16 sept. 2011

El eterno antagonista.


Gouache sobre papel, (2011)


Érase una vez, unos cuantos siglos o milenios atrás, el ser humano, rebosante de curiosidad y fantasía, buscó formas de retratar su entorno y expresar su modo de vida por medio de historias que fueron transmitidas de generación en generación. Así nació todo un repertorio de cuentos, fábulas y leyendas populares que alimentaron la imaginación de los niños y anclaron en el subconsciente colectivo una serie de valores, no siempre éticos ni pedagógicos.

Transmitidos de forma oral en un principio, y formando parte posteriormente de una rama de la literatura, el género de los cuentos fue tratado por numerosos autores que recogieron viejas historias e inventaron otras nuevas, tanto para adultos como para niños. Algunas de estas historias, sobre todo las infantiles, ejercían una moral adoctrinadora en las nuevas generaciones con conceptos y valores muchas veces teñidos de injusticia.

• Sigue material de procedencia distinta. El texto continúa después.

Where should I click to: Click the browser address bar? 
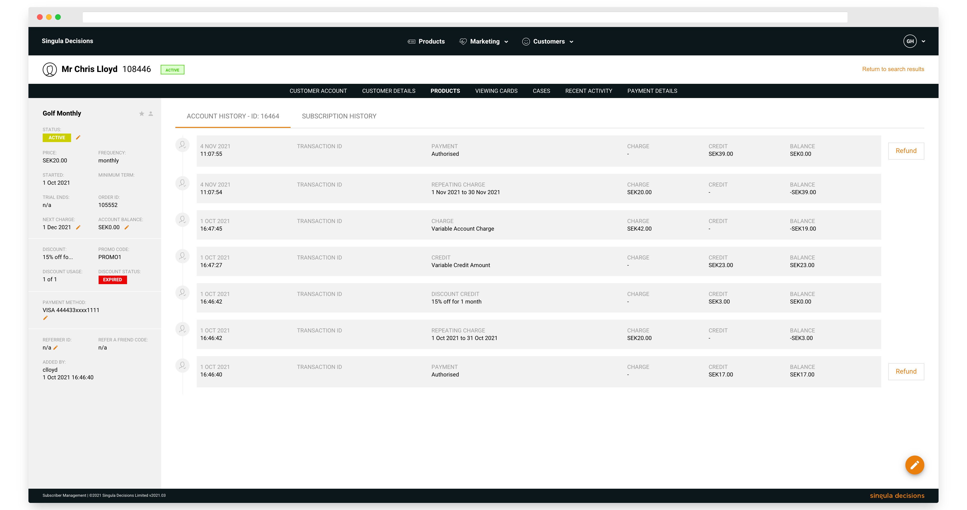[465, 17]
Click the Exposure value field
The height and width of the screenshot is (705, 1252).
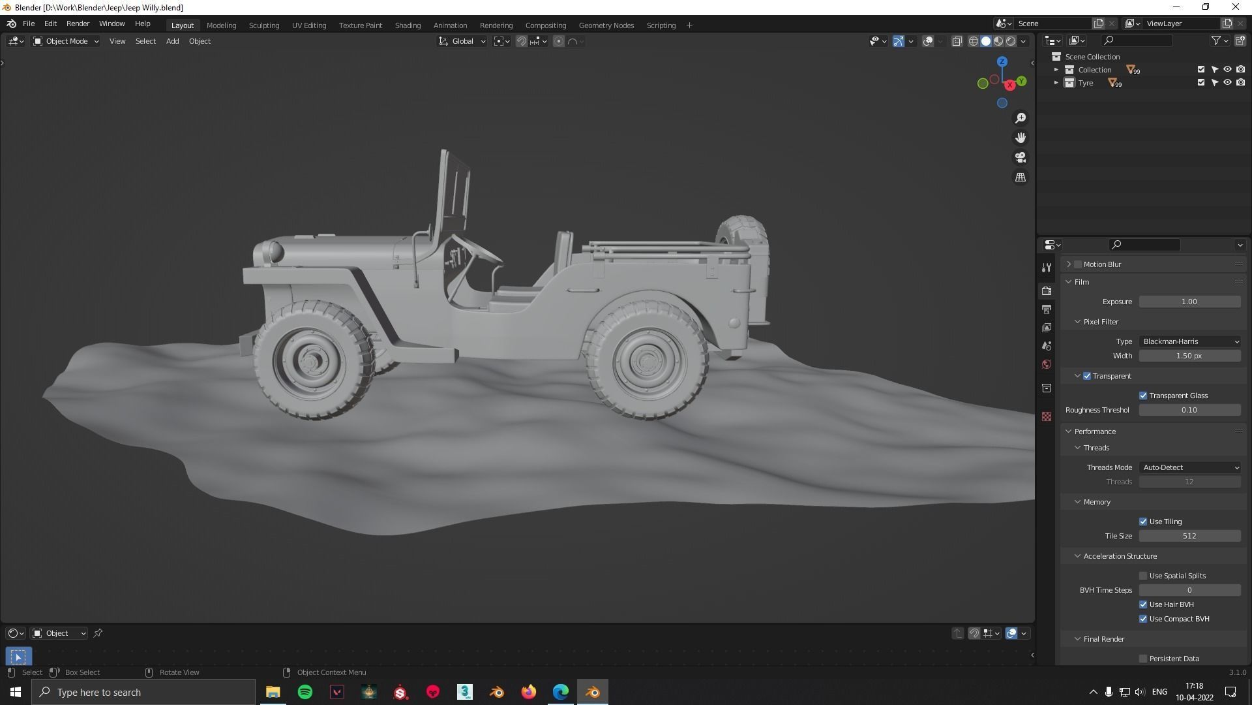pyautogui.click(x=1189, y=302)
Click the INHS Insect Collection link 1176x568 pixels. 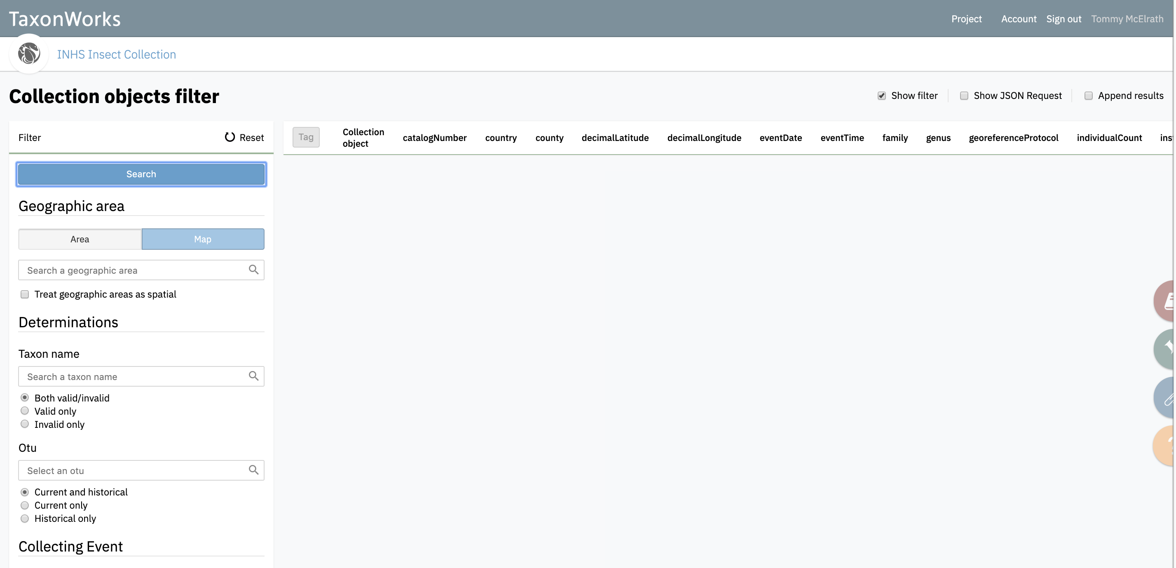(116, 54)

Gouache sobre papel, (2011)

Este es el caso del lobo como antagonista de los cuentos infantiles, su figura ha sido demonizada en las historias, pero esto sin embargo ha tenido consecuencias en la realidad. Consecuencias en las que, si profundizamos un poco, nos encontraremos con algunos desastres de tipo ecológico y medioambiental. El hecho de que se condenen especies animales, de forma disimulada y paulatina durante años hasta obtener resultados tangibles, me ha hecho reflexionar lo siguiente: hasta qué punto los cuentos infantiles pueden influir en la educación de un niño, asentando las bases de su sensibilidad y valores futuros. La educación puede ser un arma de doble filo con notorios resultados.

Así pues, tras reflexionar sobre ello considero que mi labor como consumidora y creadora de imágenes e historias es la de transmitir estas conclusiones mediante una nueva generación de cuentos que estimulen la sensibilidad hacia estos temas. El público infantil es una mente virgen digna de respetar, en la que los conceptos han de colocarse cuidadosamente. Los adultos suelen ser los narradores cuando los niños aún son muy pequeños, y a su vez, ellos también han sido niños a los que les contaron las historias antes mencionadas. Ahora está en sus manos recapitular los hechos y contar nuevos cuentos.

Por tanto, mi proyecto gira en torno a desmitificar la figura del lobo feroz, mostrar el arrepentimiento de Caperucita, la complicada situación de los siete cabritillos y demás habitantes del bosque, retomando personajes por todos conocidos; todo ello para mostrar al público la acción positiva de este carnívoro dentro de un ecosistema, e intentar devolver el respeto ancestral por este animal que nuestra cultura ha perdido.